Commons:Bots/Requests/Dexbot 5

From Wikimedia Commons, the free media repository
Jump to navigation Jump to search

Dexbot (talk · contribs)

Operator: Ladsgroup (talk · contributions · Statistics · Recent activity · block log · User rights log · uploads · Global account information)

Bot's tasks for which permission is being sought: Adding {{Information}}

Automatic or manually assisted: Automatic

Edit type (e.g. Continuous, daily, one time run): one time run

Maximum edit rate (e.g. edits per minute): 60/min

Bot flag requested: (Y/N): N

Programming language(s): python

Amir (talk) 02:07, 25 December 2014 (UTC)[reply]

Discussion

It's another step in metadata clean up (Further discussions). It only fixes when the description is one line and consists more than 5 words. The bot detects language of the description (that's why the description has to be more than 5 words) and adds proper information template. I did ~50 edits for test [1] you can check.

I'd rather we don't make up explicit {{Own}} claims if the uploader made no such assertion. File:Denmark-Norway and possessions.png, for example, is clearly not the uploader's own work, but based on a pre-existing blank world map. LX (talk, contribs) 10:27, 25 December 2014 (UTC)[reply]
I've looked at the edits. Can you except certain templates? In this edit the bot added only the template to the description, while this template would be on a better place outside the information template. Other issues were found with this edit were the uploader claims another date, however the exif-date aggressor with you thus some weird edge case you can't possibly watch out for (other one same uploader). Same story for this one (1 year and 1 day of). this edit has the same source issue as mentioned by LX, but I don't see how that's fixable. And finally the most important one: this edit. This file was imported from en-wiki and given a "self" template, however the uploader is not the author of the work! This is going to happen with quite some files and is a big error. Some fixes could be to exempt descriptions with a user name (linked either this wiki or cross-wiki) which is not the same as the uploader. And exempt descriptions which say transferred/en wiki etc. Mvg, Basvb (talk) 12:22, 25 December 2014 (UTC)[reply]
The source issue is fixable by not making stuff up and instead leaving the source field blank. That will put the files into the maintenance category Files with no machine-readable source, which is where such files belong until they're manually fixed (or deleted, where appropriate). LX (talk, contribs) 13:21, 25 December 2014 (UTC)[reply]

@LX and Basvb: For the first issue: I will skip descriptions that consists only template(s). About the EXIF differences: I have no idea how to fix or skip them and IMO corrupted EXIF is not our problem. and about the {{Self}} template: I can skip if someone else is mentioned in the text but for other cases I think it's not a problem that should be considered at this level. Honestly I think it's better to mark them with {{Own}} because it makes these data a machine-processable data and it will be easier to find errors i.e. Using {{Self}} is an error but when we mark them with {{Own}}, errors are become easier to find, Specially in the future when new system of metadata is being used Amir (talk) 13:00, 26 December 2014 (UTC)[reply]

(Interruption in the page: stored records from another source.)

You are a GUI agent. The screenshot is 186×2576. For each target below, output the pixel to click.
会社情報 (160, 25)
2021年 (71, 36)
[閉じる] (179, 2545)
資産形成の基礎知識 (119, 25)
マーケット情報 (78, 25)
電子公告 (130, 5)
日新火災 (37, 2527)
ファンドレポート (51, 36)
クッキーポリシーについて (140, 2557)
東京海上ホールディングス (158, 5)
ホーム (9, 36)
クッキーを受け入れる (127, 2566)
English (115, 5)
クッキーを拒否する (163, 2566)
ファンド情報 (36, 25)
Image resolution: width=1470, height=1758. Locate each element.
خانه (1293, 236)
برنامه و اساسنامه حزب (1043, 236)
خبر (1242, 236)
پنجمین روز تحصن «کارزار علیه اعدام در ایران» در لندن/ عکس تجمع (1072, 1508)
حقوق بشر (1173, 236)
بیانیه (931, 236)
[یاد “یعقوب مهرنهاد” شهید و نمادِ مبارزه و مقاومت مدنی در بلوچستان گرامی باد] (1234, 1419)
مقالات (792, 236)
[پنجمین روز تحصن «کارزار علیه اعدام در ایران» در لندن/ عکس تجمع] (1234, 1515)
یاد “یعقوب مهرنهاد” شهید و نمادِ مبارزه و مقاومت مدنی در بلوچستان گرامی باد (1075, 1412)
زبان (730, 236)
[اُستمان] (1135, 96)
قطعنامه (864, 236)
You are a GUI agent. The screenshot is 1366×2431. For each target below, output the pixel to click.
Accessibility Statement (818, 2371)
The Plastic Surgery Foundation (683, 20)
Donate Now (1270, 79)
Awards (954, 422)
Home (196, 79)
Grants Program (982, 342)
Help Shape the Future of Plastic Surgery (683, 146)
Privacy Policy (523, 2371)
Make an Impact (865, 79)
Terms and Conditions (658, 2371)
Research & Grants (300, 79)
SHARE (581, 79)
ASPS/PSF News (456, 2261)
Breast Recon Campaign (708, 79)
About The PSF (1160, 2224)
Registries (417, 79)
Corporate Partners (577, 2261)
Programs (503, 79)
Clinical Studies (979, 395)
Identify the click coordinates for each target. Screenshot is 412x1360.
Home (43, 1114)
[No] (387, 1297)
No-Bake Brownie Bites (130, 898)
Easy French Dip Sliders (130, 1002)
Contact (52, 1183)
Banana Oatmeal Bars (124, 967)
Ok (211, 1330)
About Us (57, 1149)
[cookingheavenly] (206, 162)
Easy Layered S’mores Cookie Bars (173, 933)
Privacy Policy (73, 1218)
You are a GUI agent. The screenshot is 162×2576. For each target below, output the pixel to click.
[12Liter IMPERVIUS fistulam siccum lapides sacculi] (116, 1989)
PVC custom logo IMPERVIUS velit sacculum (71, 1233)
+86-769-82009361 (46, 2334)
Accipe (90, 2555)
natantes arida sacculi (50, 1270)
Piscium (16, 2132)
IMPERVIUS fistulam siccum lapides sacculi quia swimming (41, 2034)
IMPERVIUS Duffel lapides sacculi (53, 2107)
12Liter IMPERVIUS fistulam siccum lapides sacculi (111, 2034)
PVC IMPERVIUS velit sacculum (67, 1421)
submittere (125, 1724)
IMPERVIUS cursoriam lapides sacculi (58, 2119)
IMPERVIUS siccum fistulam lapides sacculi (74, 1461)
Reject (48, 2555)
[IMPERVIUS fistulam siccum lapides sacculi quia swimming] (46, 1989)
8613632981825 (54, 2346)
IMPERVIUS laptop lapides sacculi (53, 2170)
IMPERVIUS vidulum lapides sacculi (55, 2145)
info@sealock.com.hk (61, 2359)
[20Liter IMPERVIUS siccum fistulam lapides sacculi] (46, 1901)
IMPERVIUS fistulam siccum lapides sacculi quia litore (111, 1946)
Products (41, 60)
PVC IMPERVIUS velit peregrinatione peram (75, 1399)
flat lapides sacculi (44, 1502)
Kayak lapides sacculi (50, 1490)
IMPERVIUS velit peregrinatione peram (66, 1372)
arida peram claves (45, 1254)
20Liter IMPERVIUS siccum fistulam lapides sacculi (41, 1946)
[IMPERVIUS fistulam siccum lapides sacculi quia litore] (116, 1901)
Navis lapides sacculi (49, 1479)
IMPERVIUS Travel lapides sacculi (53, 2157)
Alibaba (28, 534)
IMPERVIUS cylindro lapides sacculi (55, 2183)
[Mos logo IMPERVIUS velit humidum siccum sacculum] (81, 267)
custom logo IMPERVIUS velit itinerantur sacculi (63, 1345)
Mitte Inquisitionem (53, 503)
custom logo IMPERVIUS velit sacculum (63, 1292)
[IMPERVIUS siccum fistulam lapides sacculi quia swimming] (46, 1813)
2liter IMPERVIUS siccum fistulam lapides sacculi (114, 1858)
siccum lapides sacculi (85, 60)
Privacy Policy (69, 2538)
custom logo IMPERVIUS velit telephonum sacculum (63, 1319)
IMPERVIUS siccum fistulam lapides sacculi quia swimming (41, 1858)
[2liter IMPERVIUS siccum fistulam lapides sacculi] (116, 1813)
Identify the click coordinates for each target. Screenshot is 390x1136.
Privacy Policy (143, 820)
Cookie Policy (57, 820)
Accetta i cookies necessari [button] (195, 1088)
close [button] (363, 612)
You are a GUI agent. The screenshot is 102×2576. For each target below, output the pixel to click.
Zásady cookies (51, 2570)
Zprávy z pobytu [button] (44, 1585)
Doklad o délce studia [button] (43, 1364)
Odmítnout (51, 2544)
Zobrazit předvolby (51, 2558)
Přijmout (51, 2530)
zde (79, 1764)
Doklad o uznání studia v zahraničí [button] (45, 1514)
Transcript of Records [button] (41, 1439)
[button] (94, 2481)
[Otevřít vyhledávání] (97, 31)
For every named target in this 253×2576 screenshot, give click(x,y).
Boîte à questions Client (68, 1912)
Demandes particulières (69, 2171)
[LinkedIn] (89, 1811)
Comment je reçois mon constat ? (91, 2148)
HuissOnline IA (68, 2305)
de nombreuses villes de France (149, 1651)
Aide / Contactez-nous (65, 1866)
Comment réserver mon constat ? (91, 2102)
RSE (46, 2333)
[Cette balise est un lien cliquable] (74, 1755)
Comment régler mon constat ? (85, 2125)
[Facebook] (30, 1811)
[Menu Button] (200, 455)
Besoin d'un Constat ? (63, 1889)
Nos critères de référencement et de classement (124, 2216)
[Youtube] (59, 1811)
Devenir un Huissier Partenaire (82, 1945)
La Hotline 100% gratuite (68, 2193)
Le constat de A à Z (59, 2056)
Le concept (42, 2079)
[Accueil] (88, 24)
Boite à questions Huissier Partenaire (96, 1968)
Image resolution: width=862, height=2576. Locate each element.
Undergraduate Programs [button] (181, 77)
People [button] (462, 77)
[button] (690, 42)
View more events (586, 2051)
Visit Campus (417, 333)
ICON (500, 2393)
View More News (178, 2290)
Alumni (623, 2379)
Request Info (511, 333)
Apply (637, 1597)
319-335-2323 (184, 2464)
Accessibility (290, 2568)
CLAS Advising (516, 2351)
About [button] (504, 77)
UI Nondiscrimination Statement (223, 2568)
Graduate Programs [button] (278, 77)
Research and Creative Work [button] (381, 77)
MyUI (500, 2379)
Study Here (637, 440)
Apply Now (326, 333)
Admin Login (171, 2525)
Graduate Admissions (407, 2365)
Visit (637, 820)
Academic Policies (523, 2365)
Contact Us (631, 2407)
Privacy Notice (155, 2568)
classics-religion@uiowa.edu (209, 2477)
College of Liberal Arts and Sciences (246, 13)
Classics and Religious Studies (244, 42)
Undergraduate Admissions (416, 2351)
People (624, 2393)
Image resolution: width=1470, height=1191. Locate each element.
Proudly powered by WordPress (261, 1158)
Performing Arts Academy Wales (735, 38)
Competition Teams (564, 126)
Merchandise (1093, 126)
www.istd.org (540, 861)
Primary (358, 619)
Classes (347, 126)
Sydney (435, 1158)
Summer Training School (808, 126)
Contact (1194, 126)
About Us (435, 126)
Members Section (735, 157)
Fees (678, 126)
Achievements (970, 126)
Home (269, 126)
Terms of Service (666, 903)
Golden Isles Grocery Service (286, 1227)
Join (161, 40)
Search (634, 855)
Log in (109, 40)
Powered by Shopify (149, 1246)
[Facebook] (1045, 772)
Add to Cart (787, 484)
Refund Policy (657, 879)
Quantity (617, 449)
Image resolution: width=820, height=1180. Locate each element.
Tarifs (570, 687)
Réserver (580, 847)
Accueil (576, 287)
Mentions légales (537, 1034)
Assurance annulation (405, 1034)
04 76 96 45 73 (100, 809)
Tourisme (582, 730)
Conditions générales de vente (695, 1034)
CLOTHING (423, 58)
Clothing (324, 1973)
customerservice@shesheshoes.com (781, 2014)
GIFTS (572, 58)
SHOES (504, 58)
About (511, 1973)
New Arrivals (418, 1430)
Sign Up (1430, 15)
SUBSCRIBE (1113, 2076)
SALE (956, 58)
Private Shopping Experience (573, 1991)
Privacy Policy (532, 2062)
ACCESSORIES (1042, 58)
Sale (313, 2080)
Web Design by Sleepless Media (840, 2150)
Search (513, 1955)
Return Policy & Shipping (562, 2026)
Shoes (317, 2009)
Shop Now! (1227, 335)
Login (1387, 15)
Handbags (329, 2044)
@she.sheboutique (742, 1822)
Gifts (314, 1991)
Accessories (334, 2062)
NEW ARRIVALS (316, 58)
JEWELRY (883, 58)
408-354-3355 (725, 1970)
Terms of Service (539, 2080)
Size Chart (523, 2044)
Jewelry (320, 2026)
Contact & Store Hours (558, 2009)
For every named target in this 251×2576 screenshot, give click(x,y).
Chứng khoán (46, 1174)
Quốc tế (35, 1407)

I agree that a self license should hold some form of own work from a Wikimedian (could also be an imported file from another project). I forgot to say in my last reaction that I really like your language determination, that seems to work well. Mvg, Basvb (talk) 13:15, 26 December 2014 (UTC)[reply]

Amir, what are you using for language detection? --Dschwen (talk) 22:20, 5 January 2015 (UTC)[reply]

@Dschwen: Hey, I use langdetect and accept the result if the number is more than 90% (usually it's less 70% or more than 99.999%). Amir (talk) 17:27, 6 January 2015 (UTC)[reply]

If there are no further issues, I suggest that we close this request as successful. --99of9 (talk) 04:54, 5 February 2015 (UTC)[reply]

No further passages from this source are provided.